HIPS problem

[itman 1,508]

I also advise you to thoroughly read Eset online help in regards to how HIPS rules are coded and what is and is not allowed.

[BALTAGY 32]

Just now, itman said:

Join the club. I and many others have been asking for file wildcard capability for years.

Also why ESET not use a rule like this with a trusted exe files list to be used a protection like WD ?

[itman 1,508]

2 minutes ago, BALTAGY said:

Also why ESET not use a rule like this with a trusted exe files list to be used a protection like WD ?

I believe you are refering to WD ASR rules. Eset has noting equal to that. HIPS rules are it.

For background reference, Eset created the HIPS for its own self-protection use. It really is not designed for end user use.

[BALTAGY 32]

Just now, itman said:

I believe you are refering to WD ASR rules. Eset has noting equal to that. HIPS rules are it.

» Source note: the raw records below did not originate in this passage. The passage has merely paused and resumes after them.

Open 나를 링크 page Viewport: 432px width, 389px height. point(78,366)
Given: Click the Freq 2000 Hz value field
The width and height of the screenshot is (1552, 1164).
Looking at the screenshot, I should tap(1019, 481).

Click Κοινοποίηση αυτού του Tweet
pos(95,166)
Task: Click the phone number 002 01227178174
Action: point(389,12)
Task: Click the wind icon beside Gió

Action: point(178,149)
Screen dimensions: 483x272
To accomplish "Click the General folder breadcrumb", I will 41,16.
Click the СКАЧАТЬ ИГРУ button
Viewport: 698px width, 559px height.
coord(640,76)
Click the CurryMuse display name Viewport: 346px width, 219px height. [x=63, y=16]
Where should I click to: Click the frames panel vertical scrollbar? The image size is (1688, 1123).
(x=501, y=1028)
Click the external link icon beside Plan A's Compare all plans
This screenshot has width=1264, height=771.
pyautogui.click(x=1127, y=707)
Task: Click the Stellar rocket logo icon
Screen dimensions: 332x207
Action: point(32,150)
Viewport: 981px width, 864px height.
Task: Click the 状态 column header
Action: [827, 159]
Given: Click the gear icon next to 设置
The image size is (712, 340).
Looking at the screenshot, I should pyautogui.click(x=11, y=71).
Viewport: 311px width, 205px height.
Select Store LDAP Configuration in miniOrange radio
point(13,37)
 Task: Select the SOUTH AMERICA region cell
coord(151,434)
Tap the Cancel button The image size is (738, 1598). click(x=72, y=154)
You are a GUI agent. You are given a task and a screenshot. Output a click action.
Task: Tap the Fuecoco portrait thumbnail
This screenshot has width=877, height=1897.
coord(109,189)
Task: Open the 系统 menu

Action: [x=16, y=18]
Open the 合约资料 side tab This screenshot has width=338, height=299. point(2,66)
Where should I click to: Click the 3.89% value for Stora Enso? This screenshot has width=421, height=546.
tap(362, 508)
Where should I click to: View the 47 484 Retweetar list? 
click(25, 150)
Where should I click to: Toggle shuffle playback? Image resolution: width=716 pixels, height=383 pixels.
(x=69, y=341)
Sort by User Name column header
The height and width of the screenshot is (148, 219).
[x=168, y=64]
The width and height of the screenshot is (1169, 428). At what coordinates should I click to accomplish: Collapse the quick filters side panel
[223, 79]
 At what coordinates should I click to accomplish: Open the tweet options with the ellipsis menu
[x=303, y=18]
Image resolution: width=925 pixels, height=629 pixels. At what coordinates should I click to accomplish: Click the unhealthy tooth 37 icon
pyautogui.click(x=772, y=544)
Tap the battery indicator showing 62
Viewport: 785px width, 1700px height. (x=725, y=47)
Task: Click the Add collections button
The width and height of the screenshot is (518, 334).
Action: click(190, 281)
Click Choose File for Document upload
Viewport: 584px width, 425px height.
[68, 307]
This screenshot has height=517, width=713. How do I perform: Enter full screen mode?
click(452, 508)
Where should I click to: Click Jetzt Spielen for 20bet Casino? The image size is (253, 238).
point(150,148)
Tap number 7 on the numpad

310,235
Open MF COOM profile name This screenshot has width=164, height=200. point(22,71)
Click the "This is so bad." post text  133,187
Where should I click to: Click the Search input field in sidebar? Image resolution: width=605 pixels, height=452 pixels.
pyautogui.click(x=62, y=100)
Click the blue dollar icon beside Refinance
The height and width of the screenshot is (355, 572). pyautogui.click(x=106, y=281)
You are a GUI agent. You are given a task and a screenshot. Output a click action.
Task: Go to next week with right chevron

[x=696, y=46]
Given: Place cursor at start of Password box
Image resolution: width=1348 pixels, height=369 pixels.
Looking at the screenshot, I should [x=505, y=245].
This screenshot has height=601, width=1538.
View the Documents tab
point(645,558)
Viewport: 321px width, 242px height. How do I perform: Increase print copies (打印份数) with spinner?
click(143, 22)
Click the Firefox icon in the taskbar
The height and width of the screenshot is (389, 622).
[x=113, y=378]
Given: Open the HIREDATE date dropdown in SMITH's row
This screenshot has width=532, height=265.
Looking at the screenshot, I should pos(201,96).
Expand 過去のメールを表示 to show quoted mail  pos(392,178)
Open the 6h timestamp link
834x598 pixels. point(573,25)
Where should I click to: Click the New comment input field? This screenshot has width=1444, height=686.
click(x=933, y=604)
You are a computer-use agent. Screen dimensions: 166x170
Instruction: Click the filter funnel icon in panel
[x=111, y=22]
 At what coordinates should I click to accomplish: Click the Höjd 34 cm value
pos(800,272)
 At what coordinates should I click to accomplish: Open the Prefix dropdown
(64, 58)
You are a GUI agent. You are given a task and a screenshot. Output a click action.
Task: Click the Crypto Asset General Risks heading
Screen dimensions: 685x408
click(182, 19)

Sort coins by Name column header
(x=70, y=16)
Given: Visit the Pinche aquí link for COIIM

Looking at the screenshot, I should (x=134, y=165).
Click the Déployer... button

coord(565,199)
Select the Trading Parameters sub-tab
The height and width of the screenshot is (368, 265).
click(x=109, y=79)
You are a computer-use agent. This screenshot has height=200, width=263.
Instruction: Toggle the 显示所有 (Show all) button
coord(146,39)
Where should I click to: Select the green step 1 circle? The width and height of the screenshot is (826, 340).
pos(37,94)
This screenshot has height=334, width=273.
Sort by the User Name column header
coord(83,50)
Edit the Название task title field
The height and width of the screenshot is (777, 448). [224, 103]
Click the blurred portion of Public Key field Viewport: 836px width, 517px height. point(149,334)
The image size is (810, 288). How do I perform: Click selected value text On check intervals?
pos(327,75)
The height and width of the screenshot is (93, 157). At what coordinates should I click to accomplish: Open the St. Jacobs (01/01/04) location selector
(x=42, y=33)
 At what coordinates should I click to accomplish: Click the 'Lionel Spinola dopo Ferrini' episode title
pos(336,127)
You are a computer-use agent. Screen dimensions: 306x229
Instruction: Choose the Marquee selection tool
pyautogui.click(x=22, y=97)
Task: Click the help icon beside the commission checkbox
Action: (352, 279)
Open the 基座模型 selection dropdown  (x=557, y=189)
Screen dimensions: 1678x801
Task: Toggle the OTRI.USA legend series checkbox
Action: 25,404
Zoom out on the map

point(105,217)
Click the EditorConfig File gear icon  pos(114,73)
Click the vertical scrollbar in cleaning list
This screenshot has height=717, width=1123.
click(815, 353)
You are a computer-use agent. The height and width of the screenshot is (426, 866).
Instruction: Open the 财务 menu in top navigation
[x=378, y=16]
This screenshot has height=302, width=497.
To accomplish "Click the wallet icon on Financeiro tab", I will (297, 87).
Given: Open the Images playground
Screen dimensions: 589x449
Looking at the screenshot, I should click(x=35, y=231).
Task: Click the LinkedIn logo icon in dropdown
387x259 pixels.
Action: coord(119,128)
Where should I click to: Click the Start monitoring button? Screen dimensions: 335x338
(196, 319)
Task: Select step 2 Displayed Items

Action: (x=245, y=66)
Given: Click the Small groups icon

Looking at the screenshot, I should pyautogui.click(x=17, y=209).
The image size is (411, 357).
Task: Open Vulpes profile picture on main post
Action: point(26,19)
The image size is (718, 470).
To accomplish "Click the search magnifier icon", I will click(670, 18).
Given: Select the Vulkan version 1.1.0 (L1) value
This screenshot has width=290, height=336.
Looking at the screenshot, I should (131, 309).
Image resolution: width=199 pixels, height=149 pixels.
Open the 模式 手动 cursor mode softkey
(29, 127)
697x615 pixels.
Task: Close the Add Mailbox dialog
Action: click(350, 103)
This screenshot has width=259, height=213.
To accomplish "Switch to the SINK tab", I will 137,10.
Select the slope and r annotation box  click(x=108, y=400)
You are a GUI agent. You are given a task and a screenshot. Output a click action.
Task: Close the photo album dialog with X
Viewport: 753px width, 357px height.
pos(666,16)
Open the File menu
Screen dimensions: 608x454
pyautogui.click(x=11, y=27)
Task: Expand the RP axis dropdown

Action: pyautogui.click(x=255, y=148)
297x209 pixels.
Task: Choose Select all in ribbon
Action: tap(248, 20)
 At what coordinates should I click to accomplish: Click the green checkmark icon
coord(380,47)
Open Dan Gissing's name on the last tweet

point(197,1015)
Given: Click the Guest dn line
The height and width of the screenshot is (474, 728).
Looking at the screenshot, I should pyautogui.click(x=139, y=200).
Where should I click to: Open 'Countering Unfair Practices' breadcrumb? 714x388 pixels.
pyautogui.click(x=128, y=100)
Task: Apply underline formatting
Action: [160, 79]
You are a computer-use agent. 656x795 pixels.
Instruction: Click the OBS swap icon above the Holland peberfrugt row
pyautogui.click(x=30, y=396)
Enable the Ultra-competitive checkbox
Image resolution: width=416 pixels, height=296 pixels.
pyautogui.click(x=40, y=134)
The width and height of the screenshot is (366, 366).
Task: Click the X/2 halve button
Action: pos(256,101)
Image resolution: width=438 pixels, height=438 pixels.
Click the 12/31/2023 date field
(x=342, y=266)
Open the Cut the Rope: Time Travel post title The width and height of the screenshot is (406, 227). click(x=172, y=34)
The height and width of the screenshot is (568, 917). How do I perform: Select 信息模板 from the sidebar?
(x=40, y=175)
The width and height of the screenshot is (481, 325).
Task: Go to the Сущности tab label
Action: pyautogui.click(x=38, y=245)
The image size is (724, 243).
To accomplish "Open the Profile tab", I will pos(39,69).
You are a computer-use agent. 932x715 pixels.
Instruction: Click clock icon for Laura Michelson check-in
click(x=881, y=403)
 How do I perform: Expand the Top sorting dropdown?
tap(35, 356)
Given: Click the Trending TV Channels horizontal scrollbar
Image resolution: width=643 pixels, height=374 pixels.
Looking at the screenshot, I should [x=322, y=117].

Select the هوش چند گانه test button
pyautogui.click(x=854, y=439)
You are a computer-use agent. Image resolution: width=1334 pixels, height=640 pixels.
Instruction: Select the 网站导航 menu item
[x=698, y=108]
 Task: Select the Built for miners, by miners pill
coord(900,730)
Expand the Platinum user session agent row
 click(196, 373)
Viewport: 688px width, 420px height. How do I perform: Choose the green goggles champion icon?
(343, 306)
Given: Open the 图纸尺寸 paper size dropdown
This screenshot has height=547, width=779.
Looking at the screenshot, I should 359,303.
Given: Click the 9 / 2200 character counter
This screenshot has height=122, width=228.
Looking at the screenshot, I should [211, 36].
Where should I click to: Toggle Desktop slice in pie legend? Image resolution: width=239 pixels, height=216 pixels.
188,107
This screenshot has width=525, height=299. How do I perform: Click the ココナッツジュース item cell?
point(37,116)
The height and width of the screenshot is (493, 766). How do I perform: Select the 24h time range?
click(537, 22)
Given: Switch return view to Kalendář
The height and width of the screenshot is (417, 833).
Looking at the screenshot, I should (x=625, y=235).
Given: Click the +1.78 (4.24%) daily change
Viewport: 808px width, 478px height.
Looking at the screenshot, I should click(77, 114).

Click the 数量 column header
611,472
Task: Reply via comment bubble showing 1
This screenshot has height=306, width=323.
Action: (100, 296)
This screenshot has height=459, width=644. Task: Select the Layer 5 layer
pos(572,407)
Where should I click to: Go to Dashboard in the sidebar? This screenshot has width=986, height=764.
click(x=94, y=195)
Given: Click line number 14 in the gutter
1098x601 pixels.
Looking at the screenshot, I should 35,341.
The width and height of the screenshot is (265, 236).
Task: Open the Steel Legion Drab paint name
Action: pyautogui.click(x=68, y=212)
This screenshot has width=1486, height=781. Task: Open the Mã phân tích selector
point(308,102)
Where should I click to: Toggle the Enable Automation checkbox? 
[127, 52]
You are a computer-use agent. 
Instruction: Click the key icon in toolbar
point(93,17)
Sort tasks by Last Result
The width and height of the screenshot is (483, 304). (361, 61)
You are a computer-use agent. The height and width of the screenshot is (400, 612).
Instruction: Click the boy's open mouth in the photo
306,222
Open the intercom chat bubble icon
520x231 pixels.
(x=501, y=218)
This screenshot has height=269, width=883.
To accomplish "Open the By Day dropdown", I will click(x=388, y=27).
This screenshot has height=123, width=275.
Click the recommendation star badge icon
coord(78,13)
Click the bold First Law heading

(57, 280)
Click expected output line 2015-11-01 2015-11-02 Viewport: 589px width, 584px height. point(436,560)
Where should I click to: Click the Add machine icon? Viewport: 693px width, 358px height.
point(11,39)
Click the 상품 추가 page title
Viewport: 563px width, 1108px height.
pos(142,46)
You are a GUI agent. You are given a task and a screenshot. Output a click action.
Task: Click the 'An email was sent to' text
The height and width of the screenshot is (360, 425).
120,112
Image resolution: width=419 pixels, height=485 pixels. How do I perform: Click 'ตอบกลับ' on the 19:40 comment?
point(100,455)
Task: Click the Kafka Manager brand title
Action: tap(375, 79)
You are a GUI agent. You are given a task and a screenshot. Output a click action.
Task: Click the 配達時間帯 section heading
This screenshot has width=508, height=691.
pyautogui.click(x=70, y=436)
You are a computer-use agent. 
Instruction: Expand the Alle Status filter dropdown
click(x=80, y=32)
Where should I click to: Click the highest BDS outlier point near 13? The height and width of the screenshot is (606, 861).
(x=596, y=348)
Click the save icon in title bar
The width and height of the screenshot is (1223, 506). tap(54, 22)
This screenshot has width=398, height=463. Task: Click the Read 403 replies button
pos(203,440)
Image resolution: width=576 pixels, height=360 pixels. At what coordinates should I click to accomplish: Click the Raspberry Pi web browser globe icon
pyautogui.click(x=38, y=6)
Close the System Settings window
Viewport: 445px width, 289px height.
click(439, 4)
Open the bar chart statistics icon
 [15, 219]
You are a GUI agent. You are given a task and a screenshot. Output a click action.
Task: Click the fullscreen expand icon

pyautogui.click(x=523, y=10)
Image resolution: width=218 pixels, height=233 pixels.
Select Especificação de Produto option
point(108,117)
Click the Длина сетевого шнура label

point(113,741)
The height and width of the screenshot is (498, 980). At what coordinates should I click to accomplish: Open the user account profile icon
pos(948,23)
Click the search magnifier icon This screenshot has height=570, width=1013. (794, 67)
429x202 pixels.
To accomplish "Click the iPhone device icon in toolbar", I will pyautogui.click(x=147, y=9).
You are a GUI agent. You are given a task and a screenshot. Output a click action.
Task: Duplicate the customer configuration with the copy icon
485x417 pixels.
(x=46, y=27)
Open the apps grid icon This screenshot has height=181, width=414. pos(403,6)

For background reference, Eset created the HIPS for its own self-protection use. It really is not designed for end user use.

I think HIPS can be used for more protection vs ransomware, also giving users a choice to create a rules they want like what i want to do is better

[Marcos 4,601]

You can create extra HIPS rules to improve protection against ransomware and other malware as per the KB https://support.eset.com/kb6119/. However, in case you encounter issues with blocking legitimate operations, you should edit or disable the appropriate rule, or create a new permissive one to allow a particular script to run.

[BALTAGY 32]

1 minute ago, Marcos said:

You can create extra HIPS rules to improve protection against ransomware and other malware as per the KB https://support.eset.com/kb6119/. However, in case you encounter issues with blocking legitimate operations, you should edit or disable the appropriate rule, or create a new permissive one to allow a particular script to run.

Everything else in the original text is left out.